Per la CRS è fondamentale che la lotta alla povertà resti al centro delle attività della cooperazione internazionale e che i mezzi ad essa destinati vengano aumentati. La Svizzera, in quanto Paese ricco e globalizzato, ha la particolare responsabilità di sostenere le prospettive di sviluppo dei meno privilegiati nei Paesi poveri. Nel 2011 il Parlamento ha deciso di impiegare lo 0,5 per cento del nostro prodotto interno lordo a favore della cooperazione internazionale. Sottoscrivendo l’Agenda 2030 dell’ONU, la Svizzera si è impegnata ad aumentare a medio termine tale percentuale ad addirittura lo 0,7 per cento. Queste promesse vanno mantenute.

La cooperazione allo sviluppo è un pilastro fondamentale della cooperazione internazionale. Nei Paesi poveri essa contribuisce a colmare le disuguaglianze e a migliorare le prospettive degli abitanti, migliorandone anche lo stato di salute. La CRS è convinta che se le persone sono sane, l’economia e le società progrediscono. Chi sta bene ha maggiori possibilità di uscire con le proprie forze dal tunnel della povertà. Migliorare la salute – punto centrale dell’opera della CRS – deve quindi rimanere uno dei principali aspetti della cooperazione allo sviluppo promossa dal nostro Paese.

Non mettere in contrasto aiuti umanitari e cooperazione allo sviluppo

La Croce Rossa è attiva in 191 nazioni per sostenere in modo duraturo le comunità e intervenire prima, durante e dopo una catastrofe. L’esperienza dimostra che la chiave per prestare aiuti efficacemente sta nel rafforzare gli attori statali e civili degli Stati interessati. In Paesi fragili e particolarmente esposti al rischio di disastri naturali, la CRS investe in maniera mirata nella preparazione degli abitanti e nella prevenzione, al fine di ridurre le perdite umane e i danni provocati da crisi e calamità. Ma questo impegno dà realmente i suoi frutti solo unendo prevenzione e soccorsi umanitari di emergenza con una cooperazione allo sviluppo a lungo termine. È per questo che la CRS richiede alla cooperazione internazionale svizzera di adottare un approccio in cui gli aiuti umanitari e la cooperazione allo sviluppo si completino a vicenda.

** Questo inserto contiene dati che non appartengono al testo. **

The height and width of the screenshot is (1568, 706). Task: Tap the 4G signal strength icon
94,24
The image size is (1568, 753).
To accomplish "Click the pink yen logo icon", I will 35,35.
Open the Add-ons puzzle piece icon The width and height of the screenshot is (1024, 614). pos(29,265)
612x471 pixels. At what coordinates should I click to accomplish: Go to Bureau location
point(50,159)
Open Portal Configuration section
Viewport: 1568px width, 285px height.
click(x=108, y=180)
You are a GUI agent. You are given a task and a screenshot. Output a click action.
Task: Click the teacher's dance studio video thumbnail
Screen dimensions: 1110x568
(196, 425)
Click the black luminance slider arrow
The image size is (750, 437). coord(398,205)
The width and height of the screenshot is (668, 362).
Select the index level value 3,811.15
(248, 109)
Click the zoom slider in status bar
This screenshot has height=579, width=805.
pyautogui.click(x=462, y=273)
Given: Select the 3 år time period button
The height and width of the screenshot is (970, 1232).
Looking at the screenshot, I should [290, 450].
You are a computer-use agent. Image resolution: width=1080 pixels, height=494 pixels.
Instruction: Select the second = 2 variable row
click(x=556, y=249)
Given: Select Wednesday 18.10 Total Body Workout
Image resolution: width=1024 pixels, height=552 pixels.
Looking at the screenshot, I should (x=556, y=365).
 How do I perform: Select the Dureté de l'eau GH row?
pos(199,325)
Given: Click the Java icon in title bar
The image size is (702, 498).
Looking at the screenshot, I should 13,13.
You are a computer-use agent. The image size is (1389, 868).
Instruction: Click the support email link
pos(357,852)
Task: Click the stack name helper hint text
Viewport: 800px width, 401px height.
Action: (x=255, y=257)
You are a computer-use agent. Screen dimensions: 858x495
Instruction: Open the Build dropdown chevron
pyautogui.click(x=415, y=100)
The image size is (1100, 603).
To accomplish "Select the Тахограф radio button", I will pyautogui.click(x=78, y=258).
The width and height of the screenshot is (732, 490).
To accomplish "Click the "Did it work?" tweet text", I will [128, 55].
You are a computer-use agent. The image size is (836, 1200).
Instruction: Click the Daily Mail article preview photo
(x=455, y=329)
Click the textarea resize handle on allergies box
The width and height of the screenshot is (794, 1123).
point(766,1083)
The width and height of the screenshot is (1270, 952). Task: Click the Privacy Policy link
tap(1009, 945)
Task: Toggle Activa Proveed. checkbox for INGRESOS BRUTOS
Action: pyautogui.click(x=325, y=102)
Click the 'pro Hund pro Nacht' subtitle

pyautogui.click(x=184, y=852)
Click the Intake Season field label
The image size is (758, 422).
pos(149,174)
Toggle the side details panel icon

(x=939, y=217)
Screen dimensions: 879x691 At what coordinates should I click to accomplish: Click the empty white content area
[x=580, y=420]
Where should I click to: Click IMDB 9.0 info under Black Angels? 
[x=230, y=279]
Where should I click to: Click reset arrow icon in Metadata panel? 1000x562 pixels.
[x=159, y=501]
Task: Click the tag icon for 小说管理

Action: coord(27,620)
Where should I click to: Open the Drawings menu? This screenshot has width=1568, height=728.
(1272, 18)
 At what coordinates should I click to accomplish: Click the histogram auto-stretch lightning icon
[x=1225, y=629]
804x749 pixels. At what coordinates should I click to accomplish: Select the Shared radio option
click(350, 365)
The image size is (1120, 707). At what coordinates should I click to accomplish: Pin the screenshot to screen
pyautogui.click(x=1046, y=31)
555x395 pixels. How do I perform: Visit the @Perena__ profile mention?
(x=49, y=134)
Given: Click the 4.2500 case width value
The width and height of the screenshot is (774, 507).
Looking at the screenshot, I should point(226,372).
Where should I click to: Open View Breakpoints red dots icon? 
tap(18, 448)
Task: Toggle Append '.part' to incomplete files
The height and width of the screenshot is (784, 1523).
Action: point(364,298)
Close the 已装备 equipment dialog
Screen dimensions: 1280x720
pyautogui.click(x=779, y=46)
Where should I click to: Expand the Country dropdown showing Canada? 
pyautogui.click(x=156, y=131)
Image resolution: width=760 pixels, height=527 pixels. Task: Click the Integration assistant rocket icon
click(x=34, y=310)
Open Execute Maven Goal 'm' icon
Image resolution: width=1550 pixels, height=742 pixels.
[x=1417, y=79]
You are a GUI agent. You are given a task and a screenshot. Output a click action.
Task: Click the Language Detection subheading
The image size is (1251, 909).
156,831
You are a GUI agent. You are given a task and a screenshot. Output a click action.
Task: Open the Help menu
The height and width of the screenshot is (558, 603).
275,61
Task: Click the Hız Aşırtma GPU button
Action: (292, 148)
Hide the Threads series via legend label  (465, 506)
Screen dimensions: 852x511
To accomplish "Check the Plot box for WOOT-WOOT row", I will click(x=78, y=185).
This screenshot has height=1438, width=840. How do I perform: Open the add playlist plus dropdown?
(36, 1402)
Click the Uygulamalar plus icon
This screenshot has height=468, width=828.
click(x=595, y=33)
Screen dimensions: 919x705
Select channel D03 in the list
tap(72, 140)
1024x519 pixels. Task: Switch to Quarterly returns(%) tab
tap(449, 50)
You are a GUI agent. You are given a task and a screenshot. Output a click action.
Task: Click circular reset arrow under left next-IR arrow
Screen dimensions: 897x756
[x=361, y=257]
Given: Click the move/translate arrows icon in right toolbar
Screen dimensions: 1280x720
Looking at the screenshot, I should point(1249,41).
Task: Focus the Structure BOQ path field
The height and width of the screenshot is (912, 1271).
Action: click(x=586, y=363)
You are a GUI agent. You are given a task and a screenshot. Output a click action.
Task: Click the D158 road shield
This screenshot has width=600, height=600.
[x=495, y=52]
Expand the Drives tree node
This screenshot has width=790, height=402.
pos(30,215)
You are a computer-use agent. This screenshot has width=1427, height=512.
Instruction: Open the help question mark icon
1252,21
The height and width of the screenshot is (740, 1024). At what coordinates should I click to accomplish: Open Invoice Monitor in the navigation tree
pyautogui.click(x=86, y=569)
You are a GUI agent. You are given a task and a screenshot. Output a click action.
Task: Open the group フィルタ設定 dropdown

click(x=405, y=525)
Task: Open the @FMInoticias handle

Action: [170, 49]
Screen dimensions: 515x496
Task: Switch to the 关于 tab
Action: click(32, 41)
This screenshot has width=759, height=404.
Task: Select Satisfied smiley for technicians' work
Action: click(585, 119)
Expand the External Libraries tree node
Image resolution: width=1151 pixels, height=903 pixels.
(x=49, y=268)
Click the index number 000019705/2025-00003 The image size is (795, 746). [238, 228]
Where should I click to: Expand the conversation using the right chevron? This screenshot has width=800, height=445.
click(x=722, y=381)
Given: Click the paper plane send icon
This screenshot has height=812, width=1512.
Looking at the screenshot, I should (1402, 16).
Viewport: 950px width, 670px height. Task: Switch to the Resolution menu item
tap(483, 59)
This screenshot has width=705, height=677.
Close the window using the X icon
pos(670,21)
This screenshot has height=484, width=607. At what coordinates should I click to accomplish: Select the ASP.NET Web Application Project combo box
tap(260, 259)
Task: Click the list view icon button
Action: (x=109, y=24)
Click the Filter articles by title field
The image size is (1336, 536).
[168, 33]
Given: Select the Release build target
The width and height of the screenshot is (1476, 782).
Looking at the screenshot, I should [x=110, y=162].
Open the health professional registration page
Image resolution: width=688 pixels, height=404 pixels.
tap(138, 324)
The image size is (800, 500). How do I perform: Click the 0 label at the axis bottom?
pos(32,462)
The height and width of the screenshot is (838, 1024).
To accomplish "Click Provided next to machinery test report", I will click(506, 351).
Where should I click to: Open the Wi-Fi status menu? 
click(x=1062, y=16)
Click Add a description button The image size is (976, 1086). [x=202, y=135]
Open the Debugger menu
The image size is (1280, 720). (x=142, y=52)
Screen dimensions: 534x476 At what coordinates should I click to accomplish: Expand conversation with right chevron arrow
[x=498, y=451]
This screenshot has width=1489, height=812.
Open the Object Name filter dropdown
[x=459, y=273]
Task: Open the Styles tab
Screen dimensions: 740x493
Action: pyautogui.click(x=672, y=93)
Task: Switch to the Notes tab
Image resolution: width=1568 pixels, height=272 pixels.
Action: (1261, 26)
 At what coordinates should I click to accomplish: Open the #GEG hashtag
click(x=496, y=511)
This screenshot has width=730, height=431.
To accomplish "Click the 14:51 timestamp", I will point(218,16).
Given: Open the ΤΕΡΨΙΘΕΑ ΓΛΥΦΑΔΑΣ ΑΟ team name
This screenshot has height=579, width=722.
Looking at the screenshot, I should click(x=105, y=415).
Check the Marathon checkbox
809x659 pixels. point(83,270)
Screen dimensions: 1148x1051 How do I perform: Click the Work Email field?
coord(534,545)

La cooperazione allo sviluppo non può servire gli interessi della Svizzera

Prestare aiuti allo sviluppo efficaci significa impegnarsi a lungo termine e migliorare le prospettive di vita degli abitanti. Un intervento isolato in un Paese particolarmente toccato da fuga e migrazione non rappresenta una soluzione. La Svizzera può raggiunge risultati più significativi impegnandosi a livello regionale nelle nazioni che accolgono il maggior numero di migranti, aiutandole a gestire tale fenomeno. La CRS invita il nostro Paese a non modificare la sua cooperazione internazionale per metterla al servizio dei suoi interessi di politica migratoria in un’ottica a breve termine, ma di impegnarsi, in primo luogo, laddove regna la povertà e, in secondo luogo, laddove gli essere umani soffrono a causa di conflitti e catastrofi naturali.